Data provided start

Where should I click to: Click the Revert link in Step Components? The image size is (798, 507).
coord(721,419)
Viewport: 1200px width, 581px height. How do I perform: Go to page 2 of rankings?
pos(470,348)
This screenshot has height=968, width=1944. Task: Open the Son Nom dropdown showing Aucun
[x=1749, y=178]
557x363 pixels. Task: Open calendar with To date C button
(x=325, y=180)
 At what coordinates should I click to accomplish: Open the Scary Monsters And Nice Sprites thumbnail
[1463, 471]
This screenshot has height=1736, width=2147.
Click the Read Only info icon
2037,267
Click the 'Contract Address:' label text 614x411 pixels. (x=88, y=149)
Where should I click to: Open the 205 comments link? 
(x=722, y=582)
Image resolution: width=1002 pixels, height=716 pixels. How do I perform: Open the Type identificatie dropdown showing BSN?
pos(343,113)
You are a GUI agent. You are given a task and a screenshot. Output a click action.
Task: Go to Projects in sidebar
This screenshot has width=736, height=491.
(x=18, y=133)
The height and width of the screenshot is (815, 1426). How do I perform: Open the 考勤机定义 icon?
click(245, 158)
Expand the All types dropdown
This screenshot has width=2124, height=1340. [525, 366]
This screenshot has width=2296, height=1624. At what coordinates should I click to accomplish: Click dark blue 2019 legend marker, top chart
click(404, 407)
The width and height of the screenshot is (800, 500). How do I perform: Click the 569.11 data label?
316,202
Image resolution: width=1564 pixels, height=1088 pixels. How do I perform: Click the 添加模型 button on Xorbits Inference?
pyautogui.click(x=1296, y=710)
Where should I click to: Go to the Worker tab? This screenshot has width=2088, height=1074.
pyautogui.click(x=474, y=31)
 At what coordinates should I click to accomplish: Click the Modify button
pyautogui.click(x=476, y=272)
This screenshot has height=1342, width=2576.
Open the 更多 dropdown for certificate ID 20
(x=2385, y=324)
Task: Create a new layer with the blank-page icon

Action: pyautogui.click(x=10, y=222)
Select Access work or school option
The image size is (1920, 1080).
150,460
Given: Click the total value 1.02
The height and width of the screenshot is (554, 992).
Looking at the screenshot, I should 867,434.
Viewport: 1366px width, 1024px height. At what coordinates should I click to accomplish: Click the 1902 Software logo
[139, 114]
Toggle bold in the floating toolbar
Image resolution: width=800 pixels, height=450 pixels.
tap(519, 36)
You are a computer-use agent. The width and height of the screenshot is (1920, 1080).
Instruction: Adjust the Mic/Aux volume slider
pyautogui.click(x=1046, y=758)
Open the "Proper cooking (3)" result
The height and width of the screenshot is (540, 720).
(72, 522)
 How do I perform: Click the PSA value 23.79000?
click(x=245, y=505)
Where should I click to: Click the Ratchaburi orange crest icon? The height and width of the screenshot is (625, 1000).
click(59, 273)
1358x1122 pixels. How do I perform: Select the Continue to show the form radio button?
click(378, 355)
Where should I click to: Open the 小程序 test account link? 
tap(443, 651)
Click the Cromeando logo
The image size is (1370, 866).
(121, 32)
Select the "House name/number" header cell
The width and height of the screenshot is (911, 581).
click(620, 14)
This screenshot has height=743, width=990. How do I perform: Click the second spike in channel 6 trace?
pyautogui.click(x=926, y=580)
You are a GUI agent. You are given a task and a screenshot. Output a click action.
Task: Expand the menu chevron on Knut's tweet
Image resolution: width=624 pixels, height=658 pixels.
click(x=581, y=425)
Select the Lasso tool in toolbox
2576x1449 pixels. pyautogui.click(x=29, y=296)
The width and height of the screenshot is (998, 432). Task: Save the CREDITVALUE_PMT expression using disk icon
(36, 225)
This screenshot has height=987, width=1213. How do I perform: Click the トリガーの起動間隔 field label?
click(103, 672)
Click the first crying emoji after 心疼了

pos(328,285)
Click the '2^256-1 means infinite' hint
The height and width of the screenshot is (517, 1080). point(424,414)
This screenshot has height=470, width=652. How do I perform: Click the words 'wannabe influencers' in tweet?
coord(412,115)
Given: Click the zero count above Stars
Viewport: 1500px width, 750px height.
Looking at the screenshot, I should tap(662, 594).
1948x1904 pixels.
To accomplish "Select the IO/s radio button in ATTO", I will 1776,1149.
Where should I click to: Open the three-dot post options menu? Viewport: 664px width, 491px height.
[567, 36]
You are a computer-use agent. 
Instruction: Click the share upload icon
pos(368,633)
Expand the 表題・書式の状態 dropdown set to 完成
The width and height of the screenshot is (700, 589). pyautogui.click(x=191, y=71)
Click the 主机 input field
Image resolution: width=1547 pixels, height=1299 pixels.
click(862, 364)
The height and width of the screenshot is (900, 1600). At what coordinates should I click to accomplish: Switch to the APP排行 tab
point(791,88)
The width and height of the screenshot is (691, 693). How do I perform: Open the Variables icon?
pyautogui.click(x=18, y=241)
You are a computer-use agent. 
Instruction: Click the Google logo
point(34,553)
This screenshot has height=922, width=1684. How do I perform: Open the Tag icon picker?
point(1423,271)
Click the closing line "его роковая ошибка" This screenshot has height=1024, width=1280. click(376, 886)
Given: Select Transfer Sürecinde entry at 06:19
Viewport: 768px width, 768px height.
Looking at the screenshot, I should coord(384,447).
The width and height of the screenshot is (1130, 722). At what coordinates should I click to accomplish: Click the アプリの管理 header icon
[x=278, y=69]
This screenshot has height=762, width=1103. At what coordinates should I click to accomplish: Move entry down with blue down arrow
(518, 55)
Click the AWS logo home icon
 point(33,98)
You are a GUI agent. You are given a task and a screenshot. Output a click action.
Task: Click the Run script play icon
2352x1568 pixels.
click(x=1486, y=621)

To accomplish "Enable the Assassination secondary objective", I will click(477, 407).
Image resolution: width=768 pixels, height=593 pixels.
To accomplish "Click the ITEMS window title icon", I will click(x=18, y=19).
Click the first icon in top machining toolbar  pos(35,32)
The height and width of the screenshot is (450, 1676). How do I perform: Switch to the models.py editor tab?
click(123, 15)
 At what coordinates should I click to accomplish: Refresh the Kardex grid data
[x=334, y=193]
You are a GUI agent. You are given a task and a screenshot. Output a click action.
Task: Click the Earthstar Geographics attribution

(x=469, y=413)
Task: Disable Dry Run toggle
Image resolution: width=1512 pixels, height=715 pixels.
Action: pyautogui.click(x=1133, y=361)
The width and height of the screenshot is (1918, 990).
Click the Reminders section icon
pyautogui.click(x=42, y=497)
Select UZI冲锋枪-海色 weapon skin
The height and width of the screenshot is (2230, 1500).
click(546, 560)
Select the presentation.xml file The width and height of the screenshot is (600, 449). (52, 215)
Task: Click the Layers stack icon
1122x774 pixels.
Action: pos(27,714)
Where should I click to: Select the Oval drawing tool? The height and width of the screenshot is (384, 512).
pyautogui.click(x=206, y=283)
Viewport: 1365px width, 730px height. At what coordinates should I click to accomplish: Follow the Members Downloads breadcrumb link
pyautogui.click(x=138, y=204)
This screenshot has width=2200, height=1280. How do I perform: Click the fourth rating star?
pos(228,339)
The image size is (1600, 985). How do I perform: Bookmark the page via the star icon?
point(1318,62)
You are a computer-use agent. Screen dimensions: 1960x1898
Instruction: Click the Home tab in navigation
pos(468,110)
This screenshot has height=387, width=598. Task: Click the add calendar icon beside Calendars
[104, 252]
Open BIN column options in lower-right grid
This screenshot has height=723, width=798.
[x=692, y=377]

Data provided end

• What is required: Convert the listing above into a Markdown table with the columns "Row" and "Entry", putting each line of the listing in its own numbered row and leaving out blank lines.

• Task result:
| Row | Entry |
|---|---|
| 1 | Where should I click to: Click the Revert link in Step Components? The image size is (798, 507). |
| 2 | coord(721,419) |
| 3 | Viewport: 1200px width, 581px height. How do I perform: Go to page 2 of rankings? |
| 4 | pos(470,348) |
| 5 | This screenshot has height=968, width=1944. Task: Open the Son Nom dropdown showing Aucun |
| 6 | [x=1749, y=178] |
| 7 | 557x363 pixels. Task: Open calendar with To date C button |
| 8 | (x=325, y=180) |
| 9 |  At what coordinates should I click to accomplish: Open the Scary Monsters And Nice Sprites thumbnail |
| 10 | [1463, 471] |
| 11 | This screenshot has height=1736, width=2147. |
| 12 | Click the Read Only info icon |
| 13 | 2037,267 |
| 14 | Click the 'Contract Address:' label text 614x411 pixels. (x=88, y=149) |
| 15 | Where should I click to: Open the 205 comments link?  |
| 16 | (x=722, y=582) |
| 17 | Image resolution: width=1002 pixels, height=716 pixels. How do I perform: Open the Type identificatie dropdown showing BSN? |
| 18 | pos(343,113) |
| 19 | You are a GUI agent. You are given a task and a screenshot. Output a click action. |
| 20 | Task: Go to Projects in sidebar |
| 21 | This screenshot has width=736, height=491. |
| 22 | (x=18, y=133) |
| 23 | The height and width of the screenshot is (815, 1426). How do I perform: Open the 考勤机定义 icon? |
| 24 | click(245, 158) |
| 25 | Expand the All types dropdown |
| 26 | This screenshot has width=2124, height=1340. [525, 366] |
| 27 | This screenshot has width=2296, height=1624. At what coordinates should I click to accomplish: Click dark blue 2019 legend marker, top chart |
| 28 | click(404, 407) |
| 29 | The width and height of the screenshot is (800, 500). How do I perform: Click the 569.11 data label? |
| 30 | 316,202 |
| 31 | Image resolution: width=1564 pixels, height=1088 pixels. How do I perform: Click the 添加模型 button on Xorbits Inference? |
| 32 | pyautogui.click(x=1296, y=710) |
| 33 | Where should I click to: Go to the Worker tab? This screenshot has width=2088, height=1074. |
| 34 | pyautogui.click(x=474, y=31) |
| 35 |  At what coordinates should I click to accomplish: Click the Modify button |
| 36 | pyautogui.click(x=476, y=272) |
| 37 | This screenshot has height=1342, width=2576. |
| 38 | Open the 更多 dropdown for certificate ID 20 |
| 39 | (x=2385, y=324) |
| 40 | Task: Create a new layer with the blank-page icon |
| 41 | Action: pyautogui.click(x=10, y=222) |
| 42 | Select Access work or school option |
| 43 | The image size is (1920, 1080). |
| 44 | 150,460 |
| 45 | Given: Click the total value 1.02 |
| 46 | The height and width of the screenshot is (554, 992). |
| 47 | Looking at the screenshot, I should 867,434. |
| 48 | Viewport: 1366px width, 1024px height. At what coordinates should I click to accomplish: Click the 1902 Software logo |
| 49 | [139, 114] |
| 50 | Toggle bold in the floating toolbar |
| 51 | Image resolution: width=800 pixels, height=450 pixels. |
| 52 | tap(519, 36) |
| 53 | You are a computer-use agent. The width and height of the screenshot is (1920, 1080). |
| 54 | Instruction: Adjust the Mic/Aux volume slider |
| 55 | pyautogui.click(x=1046, y=758) |
| 56 | Open the "Proper cooking (3)" result |
| 57 | The height and width of the screenshot is (540, 720). |
| 58 | (72, 522) |
| 59 |  How do I perform: Click the PSA value 23.79000? |
| 60 | click(x=245, y=505) |
| 61 | Where should I click to: Click the Ratchaburi orange crest icon? The height and width of the screenshot is (625, 1000). |
| 62 | click(59, 273) |
| 63 | 1358x1122 pixels. How do I perform: Select the Continue to show the form radio button? |
| 64 | click(378, 355) |
| 65 | Where should I click to: Open the 小程序 test account link?  |
| 66 | tap(443, 651) |
| 67 | Click the Cromeando logo |
| 68 | The image size is (1370, 866). |
| 69 | (121, 32) |
| 70 | Select the "House name/number" header cell |
| 71 | The width and height of the screenshot is (911, 581). |
| 72 | click(620, 14) |
| 73 | This screenshot has height=743, width=990. How do I perform: Click the second spike in channel 6 trace? |
| 74 | pyautogui.click(x=926, y=580) |
| 75 | You are a GUI agent. You are given a task and a screenshot. Output a click action. |
| 76 | Task: Expand the menu chevron on Knut's tweet |
| 77 | Image resolution: width=624 pixels, height=658 pixels. |
| 78 | click(x=581, y=425) |
| 79 | Select the Lasso tool in toolbox |
| 80 | 2576x1449 pixels. pyautogui.click(x=29, y=296) |
| 81 | The width and height of the screenshot is (998, 432). Task: Save the CREDITVALUE_PMT expression using disk icon |
| 82 | (36, 225) |
| 83 | This screenshot has height=987, width=1213. How do I perform: Click the トリガーの起動間隔 field label? |
| 84 | click(103, 672) |
| 85 | Click the first crying emoji after 心疼了 |
| 86 | pos(328,285) |
| 87 | Click the '2^256-1 means infinite' hint |
| 88 | The height and width of the screenshot is (517, 1080). point(424,414) |
| 89 | This screenshot has height=470, width=652. How do I perform: Click the words 'wannabe influencers' in tweet? |
| 90 | coord(412,115) |
| 91 | Given: Click the zero count above Stars |
| 92 | Viewport: 1500px width, 750px height. |
| 93 | Looking at the screenshot, I should tap(662, 594). |
| 94 | 1948x1904 pixels. |
| 95 | To accomplish "Select the IO/s radio button in ATTO", I will 1776,1149. |
| 96 | Where should I click to: Open the three-dot post options menu? Viewport: 664px width, 491px height. |
| 97 | [567, 36] |
| 98 | You are a computer-use agent.  |
| 99 | Instruction: Click the share upload icon |
| 100 | pos(368,633) |
| 101 | Expand the 表題・書式の状態 dropdown set to 完成 |
| 102 | The width and height of the screenshot is (700, 589). pyautogui.click(x=191, y=71) |
| 103 | Click the 主机 input field |
| 104 | Image resolution: width=1547 pixels, height=1299 pixels. |
| 105 | click(862, 364) |
| 106 | The height and width of the screenshot is (900, 1600). At what coordinates should I click to accomplish: Switch to the APP排行 tab |
| 107 | point(791,88) |
| 108 | The width and height of the screenshot is (691, 693). How do I perform: Open the Variables icon? |
| 109 | pyautogui.click(x=18, y=241) |
| 110 | You are a computer-use agent.  |
| 111 | Instruction: Click the Google logo |
| 112 | point(34,553) |
| 113 | This screenshot has height=922, width=1684. How do I perform: Open the Tag icon picker? |
| 114 | point(1423,271) |
| 115 | Click the closing line "его роковая ошибка" This screenshot has height=1024, width=1280. click(376, 886) |
| 116 | Given: Select Transfer Sürecinde entry at 06:19 |
| 117 | Viewport: 768px width, 768px height. |
| 118 | Looking at the screenshot, I should coord(384,447). |
| 119 | The width and height of the screenshot is (1130, 722). At what coordinates should I click to accomplish: Click the アプリの管理 header icon |
| 120 | [x=278, y=69] |
| 121 | This screenshot has height=762, width=1103. At what coordinates should I click to accomplish: Move entry down with blue down arrow |
| 122 | (518, 55) |
| 123 | Click the AWS logo home icon |
| 124 |  point(33,98) |
| 125 | You are a GUI agent. You are given a task and a screenshot. Output a click action. |
| 126 | Task: Click the Run script play icon |
| 127 | 2352x1568 pixels. |
| 128 | click(x=1486, y=621) |
| 129 | To accomplish "Enable the Assassination secondary objective", I will click(477, 407). |
| 130 | Image resolution: width=768 pixels, height=593 pixels. |
| 131 | To accomplish "Click the ITEMS window title icon", I will click(x=18, y=19). |
| 132 | Click the first icon in top machining toolbar  pos(35,32) |
| 133 | The height and width of the screenshot is (450, 1676). How do I perform: Switch to the models.py editor tab? |
| 134 | click(123, 15) |
| 135 |  At what coordinates should I click to accomplish: Refresh the Kardex grid data |
| 136 | [x=334, y=193] |
| 137 | You are a GUI agent. You are given a task and a screenshot. Output a click action. |
| 138 | Task: Click the Earthstar Geographics attribution |
| 139 | (x=469, y=413) |
| 140 | Task: Disable Dry Run toggle |
| 141 | Image resolution: width=1512 pixels, height=715 pixels. |
| 142 | Action: pyautogui.click(x=1133, y=361) |
| 143 | The width and height of the screenshot is (1918, 990). |
| 144 | Click the Reminders section icon |
| 145 | pyautogui.click(x=42, y=497) |
| 146 | Select UZI冲锋枪-海色 weapon skin |
| 147 | The height and width of the screenshot is (2230, 1500). |
| 148 | click(546, 560) |
| 149 | Select the presentation.xml file The width and height of the screenshot is (600, 449). (52, 215) |
| 150 | Task: Click the Layers stack icon |
| 151 | 1122x774 pixels. |
| 152 | Action: pos(27,714) |
| 153 | Where should I click to: Select the Oval drawing tool? The height and width of the screenshot is (384, 512). |
| 154 | pyautogui.click(x=206, y=283) |
| 155 | Viewport: 1365px width, 730px height. At what coordinates should I click to accomplish: Follow the Members Downloads breadcrumb link |
| 156 | pyautogui.click(x=138, y=204) |
| 157 | This screenshot has width=2200, height=1280. How do I perform: Click the fourth rating star? |
| 158 | pos(228,339) |
| 159 | The image size is (1600, 985). How do I perform: Bookmark the page via the star icon? |
| 160 | point(1318,62) |
| 161 | You are a computer-use agent. Screen dimensions: 1960x1898 |
| 162 | Instruction: Click the Home tab in navigation |
| 163 | pos(468,110) |
| 164 | This screenshot has height=387, width=598. Task: Click the add calendar icon beside Calendars |
| 165 | [104, 252] |
| 166 | Open BIN column options in lower-right grid |
| 167 | This screenshot has height=723, width=798. |
| 168 | [x=692, y=377] |